:: Goal of the exercise ::
Down to the last line, repeat the records exactly.

#### Dataset records

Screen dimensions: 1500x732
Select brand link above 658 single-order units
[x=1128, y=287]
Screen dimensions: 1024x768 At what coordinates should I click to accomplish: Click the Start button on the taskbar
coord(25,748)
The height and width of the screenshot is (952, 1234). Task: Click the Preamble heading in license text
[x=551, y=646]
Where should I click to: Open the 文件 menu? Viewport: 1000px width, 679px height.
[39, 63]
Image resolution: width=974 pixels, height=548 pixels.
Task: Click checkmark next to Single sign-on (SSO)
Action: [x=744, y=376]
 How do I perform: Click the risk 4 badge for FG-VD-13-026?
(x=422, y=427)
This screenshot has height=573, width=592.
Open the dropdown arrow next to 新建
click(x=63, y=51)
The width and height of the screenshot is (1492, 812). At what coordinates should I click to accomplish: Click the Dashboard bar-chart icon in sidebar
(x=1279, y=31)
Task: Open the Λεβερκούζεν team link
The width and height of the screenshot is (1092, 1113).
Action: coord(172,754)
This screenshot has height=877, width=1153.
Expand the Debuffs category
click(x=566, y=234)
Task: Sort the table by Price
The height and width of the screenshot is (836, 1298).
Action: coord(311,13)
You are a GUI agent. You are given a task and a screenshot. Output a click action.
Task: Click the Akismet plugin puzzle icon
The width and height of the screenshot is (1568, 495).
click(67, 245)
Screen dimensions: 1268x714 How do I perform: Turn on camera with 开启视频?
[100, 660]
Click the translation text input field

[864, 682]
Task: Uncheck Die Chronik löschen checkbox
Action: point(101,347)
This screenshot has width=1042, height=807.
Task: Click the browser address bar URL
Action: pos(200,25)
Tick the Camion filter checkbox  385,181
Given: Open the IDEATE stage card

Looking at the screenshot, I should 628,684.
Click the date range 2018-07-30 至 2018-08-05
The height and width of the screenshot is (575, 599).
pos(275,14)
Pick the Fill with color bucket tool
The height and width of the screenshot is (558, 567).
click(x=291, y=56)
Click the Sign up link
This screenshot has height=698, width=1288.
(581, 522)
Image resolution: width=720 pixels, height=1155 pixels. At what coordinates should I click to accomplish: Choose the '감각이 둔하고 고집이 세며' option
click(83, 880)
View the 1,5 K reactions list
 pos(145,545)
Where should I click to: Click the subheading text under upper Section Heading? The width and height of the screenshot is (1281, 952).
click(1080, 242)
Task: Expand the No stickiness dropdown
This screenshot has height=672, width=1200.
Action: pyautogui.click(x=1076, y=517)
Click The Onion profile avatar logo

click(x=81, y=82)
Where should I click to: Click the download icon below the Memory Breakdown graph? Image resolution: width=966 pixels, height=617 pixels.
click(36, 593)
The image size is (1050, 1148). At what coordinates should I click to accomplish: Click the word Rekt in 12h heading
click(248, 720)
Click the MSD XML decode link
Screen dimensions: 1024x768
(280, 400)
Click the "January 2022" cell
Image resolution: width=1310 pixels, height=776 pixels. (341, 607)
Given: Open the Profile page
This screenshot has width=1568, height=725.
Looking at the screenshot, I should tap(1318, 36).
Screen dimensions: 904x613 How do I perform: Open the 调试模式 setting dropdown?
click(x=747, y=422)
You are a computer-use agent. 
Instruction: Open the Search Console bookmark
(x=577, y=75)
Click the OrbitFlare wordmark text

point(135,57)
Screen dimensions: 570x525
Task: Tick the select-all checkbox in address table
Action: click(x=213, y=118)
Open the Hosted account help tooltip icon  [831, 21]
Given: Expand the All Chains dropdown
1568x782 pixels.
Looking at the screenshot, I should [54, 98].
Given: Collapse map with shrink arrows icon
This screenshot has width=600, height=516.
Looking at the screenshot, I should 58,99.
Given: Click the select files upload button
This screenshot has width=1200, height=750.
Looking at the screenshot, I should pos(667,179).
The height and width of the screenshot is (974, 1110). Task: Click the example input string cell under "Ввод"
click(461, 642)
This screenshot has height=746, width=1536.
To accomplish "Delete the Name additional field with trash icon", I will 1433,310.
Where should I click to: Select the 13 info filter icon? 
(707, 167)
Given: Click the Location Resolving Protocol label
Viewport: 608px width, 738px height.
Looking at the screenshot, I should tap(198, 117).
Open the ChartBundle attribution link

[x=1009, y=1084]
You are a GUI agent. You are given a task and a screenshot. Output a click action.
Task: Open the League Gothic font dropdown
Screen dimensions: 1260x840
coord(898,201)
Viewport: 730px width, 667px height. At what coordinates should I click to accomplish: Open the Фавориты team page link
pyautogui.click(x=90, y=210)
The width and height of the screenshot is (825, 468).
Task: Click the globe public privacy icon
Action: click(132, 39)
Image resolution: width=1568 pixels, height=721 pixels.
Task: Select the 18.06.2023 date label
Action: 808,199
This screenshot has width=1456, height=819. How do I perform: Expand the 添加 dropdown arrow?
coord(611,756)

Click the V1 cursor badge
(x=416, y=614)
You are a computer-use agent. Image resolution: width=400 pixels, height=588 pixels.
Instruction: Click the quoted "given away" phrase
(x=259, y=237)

########

:: Solution for this exercise ::
Screen dimensions: 1500x732
Select brand link above 658 single-order units
[x=1128, y=287]
Screen dimensions: 1024x768 At what coordinates should I click to accomplish: Click the Start button on the taskbar
coord(25,748)
The height and width of the screenshot is (952, 1234). Task: Click the Preamble heading in license text
[x=551, y=646]
Where should I click to: Open the 文件 menu? Viewport: 1000px width, 679px height.
[39, 63]
Image resolution: width=974 pixels, height=548 pixels.
Task: Click checkmark next to Single sign-on (SSO)
Action: [x=744, y=376]
 How do I perform: Click the risk 4 badge for FG-VD-13-026?
(x=422, y=427)
This screenshot has height=573, width=592.
Open the dropdown arrow next to 新建
click(x=63, y=51)
The width and height of the screenshot is (1492, 812). At what coordinates should I click to accomplish: Click the Dashboard bar-chart icon in sidebar
(x=1279, y=31)
Task: Open the Λεβερκούζεν team link
The width and height of the screenshot is (1092, 1113).
Action: coord(172,754)
This screenshot has height=877, width=1153.
Expand the Debuffs category
click(x=566, y=234)
Task: Sort the table by Price
The height and width of the screenshot is (836, 1298).
Action: coord(311,13)
You are a GUI agent. You are given a task and a screenshot. Output a click action.
Task: Click the Akismet plugin puzzle icon
The width and height of the screenshot is (1568, 495).
click(67, 245)
Screen dimensions: 1268x714 How do I perform: Turn on camera with 开启视频?
[100, 660]
Click the translation text input field

[864, 682]
Task: Uncheck Die Chronik löschen checkbox
Action: point(101,347)
This screenshot has width=1042, height=807.
Task: Click the browser address bar URL
Action: pos(200,25)
Tick the Camion filter checkbox  385,181
Given: Open the IDEATE stage card

Looking at the screenshot, I should 628,684.
Click the date range 2018-07-30 至 2018-08-05
The height and width of the screenshot is (575, 599).
pos(275,14)
Pick the Fill with color bucket tool
The height and width of the screenshot is (558, 567).
click(x=291, y=56)
Click the Sign up link
This screenshot has height=698, width=1288.
(581, 522)
Image resolution: width=720 pixels, height=1155 pixels. At what coordinates should I click to accomplish: Choose the '감각이 둔하고 고집이 세며' option
click(83, 880)
View the 1,5 K reactions list
 pos(145,545)
Where should I click to: Click the subheading text under upper Section Heading? The width and height of the screenshot is (1281, 952).
click(1080, 242)
Task: Expand the No stickiness dropdown
This screenshot has height=672, width=1200.
Action: pyautogui.click(x=1076, y=517)
Click The Onion profile avatar logo

click(x=81, y=82)
Where should I click to: Click the download icon below the Memory Breakdown graph? Image resolution: width=966 pixels, height=617 pixels.
click(36, 593)
The image size is (1050, 1148). At what coordinates should I click to accomplish: Click the word Rekt in 12h heading
click(248, 720)
Click the MSD XML decode link
Screen dimensions: 1024x768
(280, 400)
Click the "January 2022" cell
Image resolution: width=1310 pixels, height=776 pixels. (341, 607)
Given: Open the Profile page
This screenshot has width=1568, height=725.
Looking at the screenshot, I should tap(1318, 36).
Screen dimensions: 904x613 How do I perform: Open the 调试模式 setting dropdown?
click(x=747, y=422)
You are a computer-use agent. 
Instruction: Open the Search Console bookmark
(x=577, y=75)
Click the OrbitFlare wordmark text

point(135,57)
Screen dimensions: 570x525
Task: Tick the select-all checkbox in address table
Action: click(x=213, y=118)
Open the Hosted account help tooltip icon  [831, 21]
Given: Expand the All Chains dropdown
1568x782 pixels.
Looking at the screenshot, I should [54, 98].
Given: Collapse map with shrink arrows icon
This screenshot has width=600, height=516.
Looking at the screenshot, I should 58,99.
Given: Click the select files upload button
This screenshot has width=1200, height=750.
Looking at the screenshot, I should pos(667,179).
The height and width of the screenshot is (974, 1110). Task: Click the example input string cell under "Ввод"
click(461, 642)
This screenshot has height=746, width=1536.
To accomplish "Delete the Name additional field with trash icon", I will 1433,310.
Where should I click to: Select the 13 info filter icon? 
(707, 167)
Given: Click the Location Resolving Protocol label
Viewport: 608px width, 738px height.
Looking at the screenshot, I should tap(198, 117).
Open the ChartBundle attribution link

[x=1009, y=1084]
You are a GUI agent. You are given a task and a screenshot. Output a click action.
Task: Open the League Gothic font dropdown
Screen dimensions: 1260x840
coord(898,201)
Viewport: 730px width, 667px height. At what coordinates should I click to accomplish: Open the Фавориты team page link
pyautogui.click(x=90, y=210)
The width and height of the screenshot is (825, 468).
Task: Click the globe public privacy icon
Action: click(132, 39)
Image resolution: width=1568 pixels, height=721 pixels.
Task: Select the 18.06.2023 date label
Action: 808,199
This screenshot has width=1456, height=819. How do I perform: Expand the 添加 dropdown arrow?
coord(611,756)

Click the V1 cursor badge
(x=416, y=614)
You are a computer-use agent. Image resolution: width=400 pixels, height=588 pixels.
Instruction: Click the quoted "given away" phrase
(x=259, y=237)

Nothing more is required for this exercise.